MiniMax M3: The First Open Model With Frontier Coding, 1M Context, and Multimodality

MiniMax, an AI startup from China, has released M3 — a model that offers a remarkable combination: frontier-level coding, a one-million-token context window, and native multimodality, all in a single open-weight model. That’s a first.

What M3 Can Do

The benchmark numbers are impressive: 59.0 percent on SWE-Bench Pro, beating both GPT-5.5 and Gemini 3.1 Pro, and approaching Claude Opus 4.7. With an asterisk, though: the tests were run on MiniMax’s own infrastructure with their own agent scaffolding. Independent verification is still pending.

The Architecture

M3 is built on MiniMax Sparse Attention (MSA), a new architecture that cuts per-token compute at one million context to one-twentieth of the previous generation. The result: 9x faster prefill and 15x faster decoding.

This is the real breakthrough. Long context windows are useless if they’re impractically slow. MSA solves that problem — at least according to MiniMax’s own claims.

Open Weights — Almost

M3 has been available since June 1 through MiniMax Code and the API. Open weights and a technical report are expected on Hugging Face and GitHub within ten days — around June 10.

The Bigger Picture

Chinese AI models are catching up fast.
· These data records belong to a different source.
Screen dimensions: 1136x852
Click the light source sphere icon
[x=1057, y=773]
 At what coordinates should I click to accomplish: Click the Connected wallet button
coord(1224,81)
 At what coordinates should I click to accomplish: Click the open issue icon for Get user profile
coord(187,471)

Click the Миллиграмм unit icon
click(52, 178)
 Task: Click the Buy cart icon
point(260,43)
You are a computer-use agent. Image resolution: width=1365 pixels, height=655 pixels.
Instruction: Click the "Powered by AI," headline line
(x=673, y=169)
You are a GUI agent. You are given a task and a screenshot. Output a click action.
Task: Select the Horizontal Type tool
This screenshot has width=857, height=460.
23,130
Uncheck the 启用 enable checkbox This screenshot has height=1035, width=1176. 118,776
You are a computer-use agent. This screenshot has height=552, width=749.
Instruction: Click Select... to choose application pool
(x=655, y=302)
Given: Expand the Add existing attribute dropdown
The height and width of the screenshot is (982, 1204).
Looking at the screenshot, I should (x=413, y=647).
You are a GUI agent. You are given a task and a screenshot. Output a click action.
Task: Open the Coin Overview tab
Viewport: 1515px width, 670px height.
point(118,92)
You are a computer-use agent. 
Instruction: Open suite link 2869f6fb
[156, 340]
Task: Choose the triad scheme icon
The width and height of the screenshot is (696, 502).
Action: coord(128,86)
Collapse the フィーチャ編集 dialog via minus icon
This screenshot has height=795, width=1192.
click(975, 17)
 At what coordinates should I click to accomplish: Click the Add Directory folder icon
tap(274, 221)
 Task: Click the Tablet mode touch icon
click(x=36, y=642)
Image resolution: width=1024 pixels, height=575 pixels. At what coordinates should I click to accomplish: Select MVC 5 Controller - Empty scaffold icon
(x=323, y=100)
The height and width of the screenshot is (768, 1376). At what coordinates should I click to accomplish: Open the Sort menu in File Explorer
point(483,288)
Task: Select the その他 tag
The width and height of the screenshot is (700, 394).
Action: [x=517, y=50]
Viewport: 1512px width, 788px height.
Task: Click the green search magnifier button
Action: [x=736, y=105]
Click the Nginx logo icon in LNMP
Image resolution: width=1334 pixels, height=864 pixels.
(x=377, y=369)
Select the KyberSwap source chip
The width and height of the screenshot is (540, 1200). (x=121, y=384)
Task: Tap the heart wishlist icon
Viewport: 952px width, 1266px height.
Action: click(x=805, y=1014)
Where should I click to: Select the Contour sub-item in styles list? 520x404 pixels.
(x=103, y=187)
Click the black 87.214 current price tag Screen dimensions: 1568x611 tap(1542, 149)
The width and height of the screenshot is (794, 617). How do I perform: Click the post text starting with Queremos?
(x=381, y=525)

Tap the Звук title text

After DeepSeek and Qwen 3, M3 is further proof that frontier performance is no longer a monopoly of the big US labs. A startup like MiniMax releasing a model that beats GPT-5.5 on a software engineering benchmark would have been unthinkable a year ago.

Whether the benchmark numbers hold up under independent review remains to be seen. But the ambition alone signals that the field is getting tighter.

Sources: MiniMax Blog, The Decoder, TechTimes